Return the lines that run from the line containing "Where should I" through the end of the entries, both ends included. Leave out all pictures.

Dataset extract START

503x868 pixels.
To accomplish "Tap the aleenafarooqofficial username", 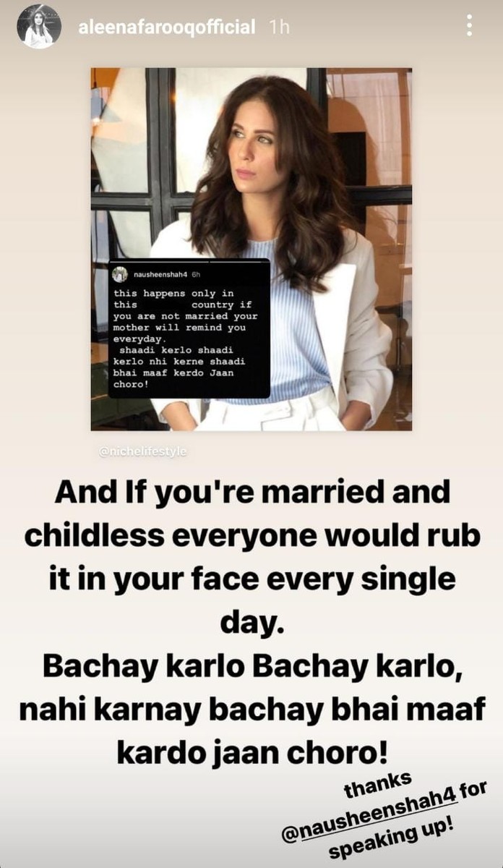I will click(165, 27).
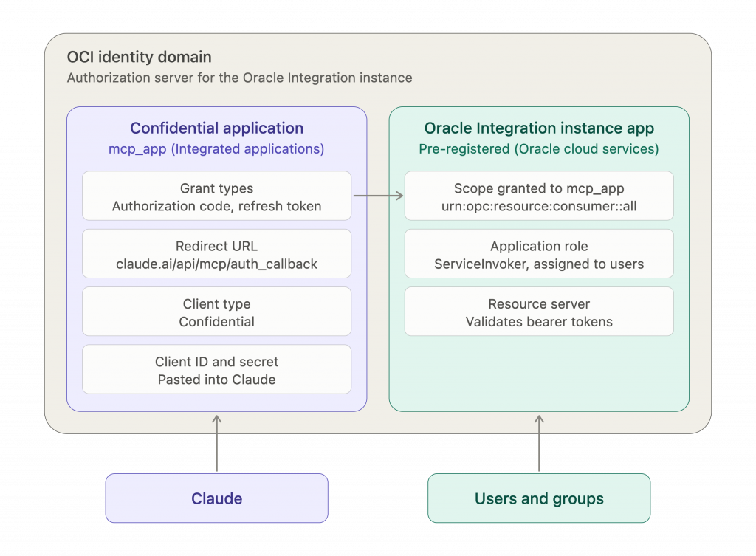
Task: Click the arrow between Grant types and Scope
Action: point(378,195)
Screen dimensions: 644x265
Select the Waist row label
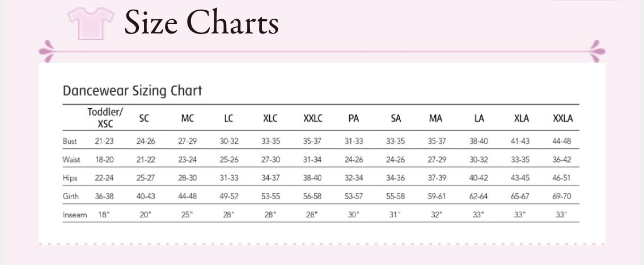[70, 160]
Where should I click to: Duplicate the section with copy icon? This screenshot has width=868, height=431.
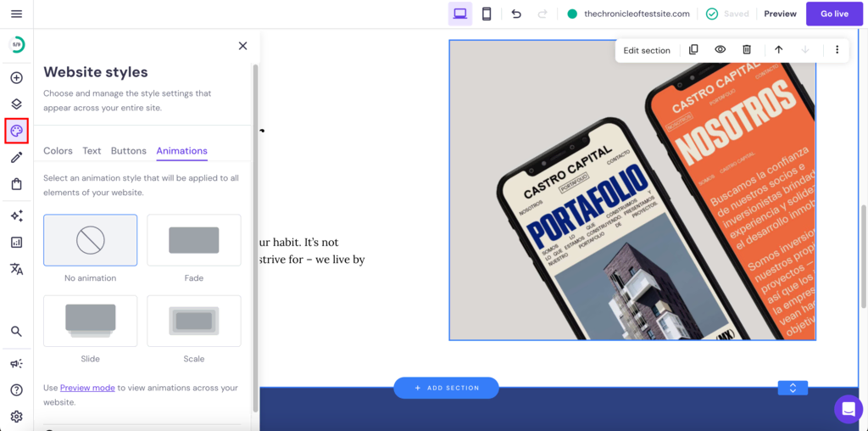click(x=693, y=50)
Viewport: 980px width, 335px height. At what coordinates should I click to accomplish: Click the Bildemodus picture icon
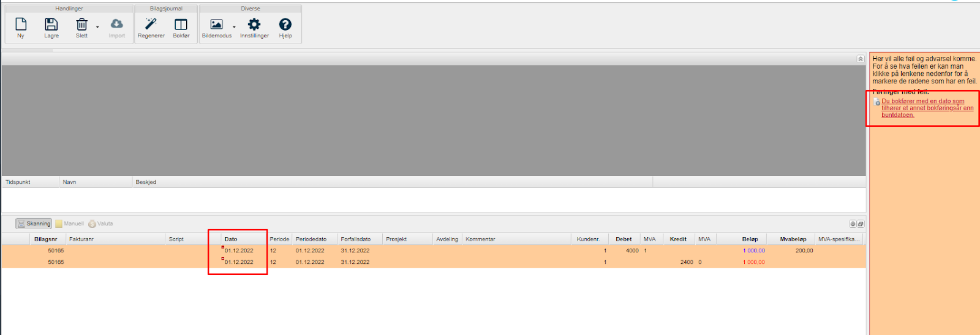216,25
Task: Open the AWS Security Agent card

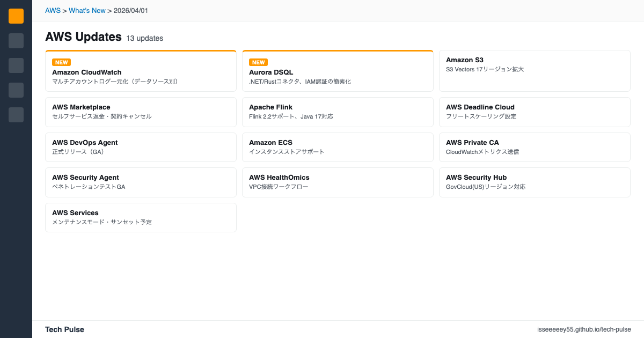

Dataset extract END

**Written response**
Where should I click to: Duplicate the section with copy icon? This screenshot has width=868, height=431.
click(x=693, y=50)
Viewport: 980px width, 335px height. At what coordinates should I click to accomplish: Click the Bildemodus picture icon
216,25
Task: Open the AWS Security Agent card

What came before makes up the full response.